=== Source extract ===
I still remember when we first got you as a little innocent puppy, and I thought I could get in before everyone else did, and I called you Zelda, even though you were a boy. I even tried to call you Zelda after we had officially named you Inglis Cronk Slater Smith just to see if you’d respond, and you didn’t. You were too clever for my little shenanigans.

Never too good to sleep on the bed.

And then you grew up, and you were an absolute rascal. I wondered if those flappy ears on that big noggin of yours were just for decoration; you would do things that would irritate us, and you knew it would irritate us, but you’d do it anyway. You would bark at nothing, and I would open the door to tell you to be quiet, and you’d look up at me sheepishly, knowing that you were in trouble. But as soon as that door was shut again, BARK BARK BARK.

I wouldn’t exactly call you the smartest dog in the canine species as well. You wore that participation award at puppy school with pride, probably because you knew deep down that you wouldn’t be as smart as the other dogs. I often compared you to the stereotypical jock of Hollywood high school movies: big, handsome, athletic, and stupid as hell. The permanent look on your face told me “I’m Inglis, I’m hungry, do you like food? Because I like food. My name is Inglis. Did I mention I like food?” I’m glad that of the few things that you retained in that beautiful big head of yours, you learned to do your toilet business outside, as taught to you by my handsome Border Collie x Kelpie, Stumpy.

My favourite thing about you was when you would know if you were in trouble if I used your full name. Inglis Cronk Slater Smith. I said it so many times when I was angry at you that it just slipped off the tongue so effortlessly. But you knew when it was a simple ‘Inglis’, you were in the clear, and you would waltz on over with a smile on your face.
=== Given information ===
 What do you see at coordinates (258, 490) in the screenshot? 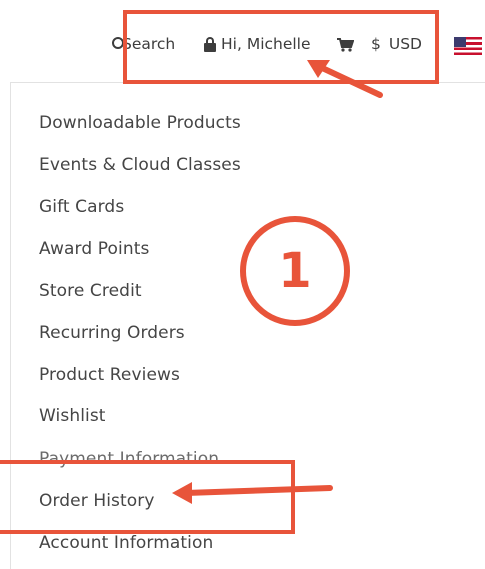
===
**Instruction A**
Please rewrite the tribute to Inglis starting at "I still remember" and ending at "on the bed.", renaming "Zelda" to "Biscuit".
**Instruction B**
In the tribute to Inglis, what award did the dog wear at puppy school?

**Result A**
I still remember when we first got you as a little innocent puppy, and I thought I could get in before everyone else did, and I called you Biscuit, even though you were a boy. I even tried to call you Biscuit after we had officially named you Inglis Cronk Slater Smith just to see if you’d respond, and you didn’t. You were too clever for my little shenanigans.

Never too good to sleep on the bed.

**Result B**
A participation award.